ブロックストレージは、最も古い、最も簡単な形式のデータストレージです。ここでは、データは「あなたが推測する」固定サイズのチャンク、すなわち「ブロック」に格納されます。それ自体では、ブロックは通常、データの一部を収容するだけです。アプリケーションは、SCSIコールを呼び出してブロックの正しいアドレスを見つけ、それらを整理して完全なファイルにします。データは断片的であるため、アドレスはブロックの唯一の識別部分です。ブロックに関連付けられたメタデータはありません。

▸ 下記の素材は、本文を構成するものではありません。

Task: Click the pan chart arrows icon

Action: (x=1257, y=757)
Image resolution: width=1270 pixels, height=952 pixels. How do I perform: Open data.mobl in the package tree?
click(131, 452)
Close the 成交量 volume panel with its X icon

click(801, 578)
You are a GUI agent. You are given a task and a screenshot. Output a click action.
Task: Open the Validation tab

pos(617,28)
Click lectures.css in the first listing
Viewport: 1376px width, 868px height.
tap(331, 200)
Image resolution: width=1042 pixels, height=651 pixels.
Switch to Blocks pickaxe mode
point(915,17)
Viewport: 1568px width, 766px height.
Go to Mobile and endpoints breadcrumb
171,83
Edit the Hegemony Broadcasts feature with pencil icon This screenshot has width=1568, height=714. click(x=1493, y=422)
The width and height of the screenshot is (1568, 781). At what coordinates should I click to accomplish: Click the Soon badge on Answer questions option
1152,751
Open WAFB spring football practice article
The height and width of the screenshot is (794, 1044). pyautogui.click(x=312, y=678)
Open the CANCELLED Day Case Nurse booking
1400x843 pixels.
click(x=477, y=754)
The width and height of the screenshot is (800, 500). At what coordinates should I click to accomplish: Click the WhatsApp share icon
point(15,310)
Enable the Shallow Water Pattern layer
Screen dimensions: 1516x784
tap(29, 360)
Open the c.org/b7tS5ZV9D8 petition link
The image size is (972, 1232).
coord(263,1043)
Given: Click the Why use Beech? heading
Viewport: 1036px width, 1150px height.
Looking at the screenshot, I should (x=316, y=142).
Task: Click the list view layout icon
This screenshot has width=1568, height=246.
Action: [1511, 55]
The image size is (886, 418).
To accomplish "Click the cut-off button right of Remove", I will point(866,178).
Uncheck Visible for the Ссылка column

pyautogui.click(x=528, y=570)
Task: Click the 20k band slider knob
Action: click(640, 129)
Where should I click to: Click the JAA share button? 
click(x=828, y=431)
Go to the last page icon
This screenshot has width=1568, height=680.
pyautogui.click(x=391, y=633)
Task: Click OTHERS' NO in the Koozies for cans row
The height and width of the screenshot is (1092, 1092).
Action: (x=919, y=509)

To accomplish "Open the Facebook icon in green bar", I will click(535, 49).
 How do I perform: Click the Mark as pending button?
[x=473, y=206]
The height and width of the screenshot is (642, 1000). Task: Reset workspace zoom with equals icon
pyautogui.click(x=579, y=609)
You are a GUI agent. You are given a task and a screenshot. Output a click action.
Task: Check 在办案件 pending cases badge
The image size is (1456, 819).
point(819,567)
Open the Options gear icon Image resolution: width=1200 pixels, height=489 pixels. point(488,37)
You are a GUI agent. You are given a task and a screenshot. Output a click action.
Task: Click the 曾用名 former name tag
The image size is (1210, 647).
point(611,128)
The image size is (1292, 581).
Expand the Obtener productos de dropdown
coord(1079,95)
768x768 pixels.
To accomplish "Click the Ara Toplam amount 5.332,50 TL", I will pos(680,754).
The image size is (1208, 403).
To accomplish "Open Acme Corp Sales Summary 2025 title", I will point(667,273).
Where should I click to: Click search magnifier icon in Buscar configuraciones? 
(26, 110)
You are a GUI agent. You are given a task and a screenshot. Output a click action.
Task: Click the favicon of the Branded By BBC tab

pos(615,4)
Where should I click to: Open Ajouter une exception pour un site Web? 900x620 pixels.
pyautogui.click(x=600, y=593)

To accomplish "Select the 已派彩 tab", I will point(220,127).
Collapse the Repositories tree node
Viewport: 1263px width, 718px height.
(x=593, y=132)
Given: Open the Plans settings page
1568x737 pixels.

この構造は、アプリケーションとストレージがローカルの場合には、より高速なパフォーマンスを実現しますが、離れていくほど遅延が増える可能性があります。ブロックストレージが提供するきめ細かな制御は、トランザクショナルアプリケーションやデータベースアプリケーションなど、高性能を必要とするアプリケーションに適しています。

 

オブジェクトとブロックストレージの違い

ブロックストレージと比較して、オブジェクトストレージははるかに新しいものです。オブジェクトストレージにおいて、データはオブジェクトを形成するカスタマイズ可能なメタデータ・タグと一意の識別子とともにバンドルされています。オブジェクトはフラットなアドレス空間に格納され、オブジェクトの格納数には制限なく、スケールアウトが簡単です。メタデータ・タグは、オブジェクトストレージの重要なメリットであり、データの識別と分類という点に優れています。オブジェクトは、自己記述型であると考えることができます。オブジェクトを記述するユーザーまたはアプリケーションが割り当てる説明ラベルがあります。検索用アプリケーションを使用えば、データ自体を簡単に検索できない場合でも(画像、メディアクリップ、データセットなど)、特定のオブジェクトを簡単に探し出すことができます。

検索機能と無制限のスケールにより、オブジェクト・ストレージは、現在2020年までに44ゼタバイトに達すると予想されている非構造化データを扱ううえで理想的です。オブジェクト・ストレージは、このデータを効果的に大量に格納できる唯一のオプションです。

ここまで、オブジェクトストレージとブロックストレージの違いについての一般的な概要を述べてきました。現在、ブロックストレージは企業内で多く利用されていますが、オブジェクトストレージは非構造化データの爆発的な増加に対応するために最適なストレージです。